> **Extract**
TUESDAY, Dec. 27, 2016 (HealthDay News) -- About two-thirds of females with anorexia nervosa and bulimia nervosa achieve recovery by the time of follow-up at 22 years, with earlier recovery for bulimia nervosa, according to a study published online Dec. 20 in the Journal of Clinical Psychiatry.
Kamryn T. Eddy, Ph.D., from Massachusetts General Hospital in Boston, and colleagues examined early- and long-term recovery in females with anorexia nervosa or bulimia nervosa. Participants were assessed at nine and 20 to 25 years of follow-up (mean, 22.1 years) via structured clinical interview. Seventy-seven percent of the original cohort was re-interviewed and all 228 surviving participants from the original cohort were included using multiple imputation.
The researchers found that 62.8 and 68.2 percent of participants with anorexia nervosa and bulimia nervosa, respectively, recovered at 22-year follow-up, compared with 31.4 and 68.2 percent, respectively, who had recovered by the nine-year follow-up. Of those with anorexia nervosa who had not recovered by nine years, about half progressed to recovery by 22 years. In anorexia nervosa, but not bulimia nervosa, early recovery correlated with increased likelihood of long-term recovery (odds ratios, 10.5 [95 percent confidence interval, 3.77 to 29.28] and 1.0 [95 percent confidence interval, 0.49 to 2.05], respectively).
"Recovery from bulimia nervosa happened earlier, but recovery from anorexia nervosa continued over the long term, arguing against the implementation of palliative care for most individuals with eating disorders," the authors write.

> **Work required**
Copy the passage from the eating disorder recovery report between "Kamryn T. Eddy, Ph.D., from" and "using multiple imputation.", inclusive.

(Stored records)
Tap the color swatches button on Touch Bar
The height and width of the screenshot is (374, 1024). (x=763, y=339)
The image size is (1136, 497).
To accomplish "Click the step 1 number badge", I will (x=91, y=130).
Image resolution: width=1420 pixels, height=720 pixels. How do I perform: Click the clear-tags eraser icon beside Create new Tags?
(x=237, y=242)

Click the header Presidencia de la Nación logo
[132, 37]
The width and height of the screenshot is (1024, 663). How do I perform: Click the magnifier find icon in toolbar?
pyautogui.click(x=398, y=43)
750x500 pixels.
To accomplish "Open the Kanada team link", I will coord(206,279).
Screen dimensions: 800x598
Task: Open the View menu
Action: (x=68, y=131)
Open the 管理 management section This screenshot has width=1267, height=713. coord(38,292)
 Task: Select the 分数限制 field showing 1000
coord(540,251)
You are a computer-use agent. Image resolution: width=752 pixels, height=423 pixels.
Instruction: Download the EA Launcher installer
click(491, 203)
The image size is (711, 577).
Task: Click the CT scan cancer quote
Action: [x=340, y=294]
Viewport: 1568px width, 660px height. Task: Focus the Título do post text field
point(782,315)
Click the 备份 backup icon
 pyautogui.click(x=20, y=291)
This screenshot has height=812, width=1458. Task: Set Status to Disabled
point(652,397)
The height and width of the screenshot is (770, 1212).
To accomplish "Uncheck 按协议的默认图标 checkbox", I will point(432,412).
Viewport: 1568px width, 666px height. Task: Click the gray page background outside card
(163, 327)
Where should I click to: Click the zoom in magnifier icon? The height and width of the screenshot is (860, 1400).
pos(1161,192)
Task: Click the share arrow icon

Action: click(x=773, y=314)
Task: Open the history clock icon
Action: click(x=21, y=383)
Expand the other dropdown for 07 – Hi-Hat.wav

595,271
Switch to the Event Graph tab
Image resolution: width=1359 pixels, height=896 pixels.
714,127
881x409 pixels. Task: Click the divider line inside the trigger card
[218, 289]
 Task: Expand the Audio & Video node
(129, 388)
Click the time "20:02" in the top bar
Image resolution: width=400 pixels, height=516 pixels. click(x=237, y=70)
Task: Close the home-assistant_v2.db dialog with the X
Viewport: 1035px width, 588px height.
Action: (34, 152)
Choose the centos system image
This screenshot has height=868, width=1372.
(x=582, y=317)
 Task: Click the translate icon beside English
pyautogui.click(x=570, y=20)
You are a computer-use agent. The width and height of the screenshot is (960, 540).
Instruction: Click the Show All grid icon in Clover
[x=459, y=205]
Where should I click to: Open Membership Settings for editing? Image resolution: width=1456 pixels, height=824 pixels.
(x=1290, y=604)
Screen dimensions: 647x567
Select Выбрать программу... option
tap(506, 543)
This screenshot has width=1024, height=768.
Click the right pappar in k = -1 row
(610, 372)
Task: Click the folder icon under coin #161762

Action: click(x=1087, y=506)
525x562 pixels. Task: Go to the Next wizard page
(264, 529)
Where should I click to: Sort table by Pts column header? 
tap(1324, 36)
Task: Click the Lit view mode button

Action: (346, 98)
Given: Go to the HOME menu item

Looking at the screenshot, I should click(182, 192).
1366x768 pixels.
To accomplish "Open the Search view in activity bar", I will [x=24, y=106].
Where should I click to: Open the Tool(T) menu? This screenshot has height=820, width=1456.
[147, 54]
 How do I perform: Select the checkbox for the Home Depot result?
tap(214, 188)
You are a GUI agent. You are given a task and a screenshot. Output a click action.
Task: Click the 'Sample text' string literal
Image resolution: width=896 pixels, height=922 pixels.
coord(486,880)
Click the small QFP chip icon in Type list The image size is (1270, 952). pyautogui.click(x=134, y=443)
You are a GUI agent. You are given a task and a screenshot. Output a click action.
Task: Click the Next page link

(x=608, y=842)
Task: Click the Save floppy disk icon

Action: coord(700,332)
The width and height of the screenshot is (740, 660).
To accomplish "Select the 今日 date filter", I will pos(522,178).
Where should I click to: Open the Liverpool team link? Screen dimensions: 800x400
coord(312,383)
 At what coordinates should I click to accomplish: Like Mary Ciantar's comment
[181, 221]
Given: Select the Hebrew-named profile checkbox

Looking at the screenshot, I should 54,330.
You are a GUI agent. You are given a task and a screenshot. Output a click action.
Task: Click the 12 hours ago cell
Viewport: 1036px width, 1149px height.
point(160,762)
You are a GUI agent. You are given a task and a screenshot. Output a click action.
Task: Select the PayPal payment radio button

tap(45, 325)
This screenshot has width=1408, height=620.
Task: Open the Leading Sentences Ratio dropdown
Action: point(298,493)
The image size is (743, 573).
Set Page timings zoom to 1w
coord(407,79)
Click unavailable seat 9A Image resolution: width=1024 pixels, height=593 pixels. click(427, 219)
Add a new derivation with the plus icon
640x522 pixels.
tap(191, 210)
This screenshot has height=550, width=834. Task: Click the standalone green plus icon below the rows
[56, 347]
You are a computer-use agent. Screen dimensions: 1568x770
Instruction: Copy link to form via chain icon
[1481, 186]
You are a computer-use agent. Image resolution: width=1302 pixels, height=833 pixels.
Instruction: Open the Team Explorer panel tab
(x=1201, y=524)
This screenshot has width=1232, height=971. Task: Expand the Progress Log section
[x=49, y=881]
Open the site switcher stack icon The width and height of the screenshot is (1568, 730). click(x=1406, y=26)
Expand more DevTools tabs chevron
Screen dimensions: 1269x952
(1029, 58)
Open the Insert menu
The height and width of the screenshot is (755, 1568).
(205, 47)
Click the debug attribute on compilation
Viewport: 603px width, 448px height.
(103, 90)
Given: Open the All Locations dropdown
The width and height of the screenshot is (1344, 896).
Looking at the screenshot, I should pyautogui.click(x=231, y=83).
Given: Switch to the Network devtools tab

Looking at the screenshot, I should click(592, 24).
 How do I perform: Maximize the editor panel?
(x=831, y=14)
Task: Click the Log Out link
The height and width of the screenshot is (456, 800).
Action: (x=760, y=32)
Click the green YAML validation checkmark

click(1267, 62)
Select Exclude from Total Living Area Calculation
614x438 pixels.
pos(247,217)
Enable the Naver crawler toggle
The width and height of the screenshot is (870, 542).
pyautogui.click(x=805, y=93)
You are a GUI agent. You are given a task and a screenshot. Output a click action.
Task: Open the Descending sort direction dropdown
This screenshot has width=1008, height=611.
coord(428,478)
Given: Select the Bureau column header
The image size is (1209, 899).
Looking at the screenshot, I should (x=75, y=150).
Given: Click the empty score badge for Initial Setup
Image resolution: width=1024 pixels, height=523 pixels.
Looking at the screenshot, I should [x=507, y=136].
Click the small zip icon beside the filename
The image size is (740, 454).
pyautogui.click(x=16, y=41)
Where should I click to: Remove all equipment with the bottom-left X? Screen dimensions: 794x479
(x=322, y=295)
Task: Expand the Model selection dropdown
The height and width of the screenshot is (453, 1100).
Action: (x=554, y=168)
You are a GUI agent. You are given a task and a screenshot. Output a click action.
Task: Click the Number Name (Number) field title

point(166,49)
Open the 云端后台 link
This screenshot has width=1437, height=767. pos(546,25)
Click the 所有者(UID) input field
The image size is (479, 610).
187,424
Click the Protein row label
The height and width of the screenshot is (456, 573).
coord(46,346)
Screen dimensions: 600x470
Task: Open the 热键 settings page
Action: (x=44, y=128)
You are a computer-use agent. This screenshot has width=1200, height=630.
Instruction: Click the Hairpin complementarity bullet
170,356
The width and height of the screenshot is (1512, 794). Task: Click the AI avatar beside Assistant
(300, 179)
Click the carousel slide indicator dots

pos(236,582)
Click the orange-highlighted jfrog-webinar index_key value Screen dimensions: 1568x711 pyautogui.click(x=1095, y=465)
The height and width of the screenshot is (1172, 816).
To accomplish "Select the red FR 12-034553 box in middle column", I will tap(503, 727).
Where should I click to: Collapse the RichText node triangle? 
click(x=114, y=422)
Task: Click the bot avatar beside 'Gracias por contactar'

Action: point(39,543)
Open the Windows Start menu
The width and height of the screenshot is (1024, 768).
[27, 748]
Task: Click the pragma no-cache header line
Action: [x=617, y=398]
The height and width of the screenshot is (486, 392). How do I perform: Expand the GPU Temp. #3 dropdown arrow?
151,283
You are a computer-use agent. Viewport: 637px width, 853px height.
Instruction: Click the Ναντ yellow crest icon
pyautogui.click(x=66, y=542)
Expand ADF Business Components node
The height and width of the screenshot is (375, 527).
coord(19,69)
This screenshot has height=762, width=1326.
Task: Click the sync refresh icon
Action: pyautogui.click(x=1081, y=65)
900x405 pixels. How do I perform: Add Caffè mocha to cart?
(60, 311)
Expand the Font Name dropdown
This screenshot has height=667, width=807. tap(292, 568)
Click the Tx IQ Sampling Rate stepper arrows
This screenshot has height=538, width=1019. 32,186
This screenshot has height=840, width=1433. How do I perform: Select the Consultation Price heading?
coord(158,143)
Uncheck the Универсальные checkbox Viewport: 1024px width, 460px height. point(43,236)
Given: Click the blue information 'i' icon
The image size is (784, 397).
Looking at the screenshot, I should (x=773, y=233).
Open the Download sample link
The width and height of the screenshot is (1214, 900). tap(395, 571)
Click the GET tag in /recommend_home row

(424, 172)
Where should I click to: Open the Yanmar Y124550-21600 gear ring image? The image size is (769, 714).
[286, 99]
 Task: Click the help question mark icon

> **Result**
Kamryn T. Eddy, Ph.D., from Massachusetts General Hospital in Boston, and colleagues examined early- and long-term recovery in females with anorexia nervosa or bulimia nervosa. Participants were assessed at nine and 20 to 25 years of follow-up (mean, 22.1 years) via structured clinical interview. Seventy-seven percent of the original cohort was re-interviewed and all 228 surviving participants from the original cohort were included using multiple imputation.